SplAdder: identification, quantification and testing of alternative splicing events from RNA-Seq data

Abstract

Motivation: Understanding the occurrence and regulation of alternative splicing (AS) is a key task towards explaining the regulatory processes that shape the complex transcriptomes of higher eukaryotes. With the advent of high-throughput sequencing of RNA (RNA-Seq), the diversity of AS transcripts could be measured at an unprecedented depth. Although the catalog of known AS events has grown ever since, novel transcripts are commonly observed when working with less well annotated organisms, in the context of disease, or within large populations. Whereas an identification of complete transcripts is technically challenging and computationally expensive, focusing on single splicing events as a proxy for transcriptome characteristics is fruitful and sufficient for a wide range of analyses.

Results: We present SplAdder, an alternative splicing toolbox, that takes RNA-Seq alignments and an annotation file as input to (i) augment the annotation based on RNA-Seq evidence, (ii) identify alternative splicing events present in the augmented annotation graph, (iii) quantify and confirm these events based on the RNA-Seq data and (iv) test for significant quantitative differences between samples. Thereby, our main focus lies on performance, accuracy and usability.

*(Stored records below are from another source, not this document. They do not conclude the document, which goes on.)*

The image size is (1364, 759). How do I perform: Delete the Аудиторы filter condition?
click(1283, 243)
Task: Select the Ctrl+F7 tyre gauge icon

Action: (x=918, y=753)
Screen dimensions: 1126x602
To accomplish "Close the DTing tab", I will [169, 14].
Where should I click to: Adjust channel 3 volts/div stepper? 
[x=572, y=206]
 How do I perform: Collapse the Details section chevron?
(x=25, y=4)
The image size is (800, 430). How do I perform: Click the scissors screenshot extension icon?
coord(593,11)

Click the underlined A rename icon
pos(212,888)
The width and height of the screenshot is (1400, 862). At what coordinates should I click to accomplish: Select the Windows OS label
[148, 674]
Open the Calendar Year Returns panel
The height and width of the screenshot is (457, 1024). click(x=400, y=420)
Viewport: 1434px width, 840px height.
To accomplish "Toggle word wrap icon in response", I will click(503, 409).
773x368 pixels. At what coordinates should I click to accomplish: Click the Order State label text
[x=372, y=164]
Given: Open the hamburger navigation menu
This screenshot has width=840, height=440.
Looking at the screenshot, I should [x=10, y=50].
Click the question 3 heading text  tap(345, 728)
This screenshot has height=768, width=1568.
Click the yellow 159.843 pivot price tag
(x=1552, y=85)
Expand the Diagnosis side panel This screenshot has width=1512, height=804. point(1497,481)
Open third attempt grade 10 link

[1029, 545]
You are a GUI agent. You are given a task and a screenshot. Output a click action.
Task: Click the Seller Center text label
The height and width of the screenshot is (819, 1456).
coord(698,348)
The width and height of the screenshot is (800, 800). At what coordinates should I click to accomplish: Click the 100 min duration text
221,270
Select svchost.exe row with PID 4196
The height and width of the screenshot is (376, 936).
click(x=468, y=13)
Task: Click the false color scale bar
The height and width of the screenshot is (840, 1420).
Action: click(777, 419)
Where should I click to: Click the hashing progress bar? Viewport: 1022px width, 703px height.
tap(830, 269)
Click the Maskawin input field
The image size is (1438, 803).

Availability: Source code and documentation are available for download at http://github.com/ratschlab/spladder Example data, introductory information and a small tutorial are accessible via http://bioweb.me/spladder

Contacts: : andre.kahles@ratschlab.org or gunnar.ratsch@ratschlab.org

Supplementary information: Supplementary data are available at Bioinformatics online.

Fig. 1.

SplAdder analysis flowchart. The main steps of the SplAdder workflow consist of (1) integrating annotation information and RNA-Seq data, (2) generating an augmented splicing graph from the integrated data, (3) extraction of splicing events from that graph, (4) quantifying the extracted events and optionally (5) the differential analysis between samples and producing visualizations

Fig. 2.

SplAdder evaluation results. This matrix of bar charts summarizes the evaluation results for the comparison of rMATS, SpliceGrapher, JuncBase and SplAdder (see legend) on different sets of simulated RNA-Seq read data. The metric shown here is the F-Score, defined as the harmonic mean of precision and recall. (Plots of the same design with details on precision and recall are provided in Supplemental Figs S6 and S7.) The rows of the plot matrix represent four different event types: (a) exon skip, (b) intron retention, (c) alternative 3′ splice site and (d) alternative 5′ splice site. The columns represent different read set sizes (5 million, 10 million, 20 million). The four bar groups represent the different aligners used (from left to right: STAR 1-pass, STAR 2-pass, TopHat2 and the simulated ground truth alignment) (Color version of this figure is available at Bioinformatics online.)

Fig. 3.

Differential testing evaluation. Testing accuracy for four different methods (SplAdder + GLM, SplAdder + rDiff, rMATS and JuncBase; see legend). Each plot represents a different test set. The plot shown on the left represents the sample dataset with large biological variance between replicates, whereas the plot on the right is based on the sample set with small biological variance between replicates. The dashed line represents the diagonal and reflects the performance of a random assignment of classes (Color version of this figure is available at Bioinformatics online.)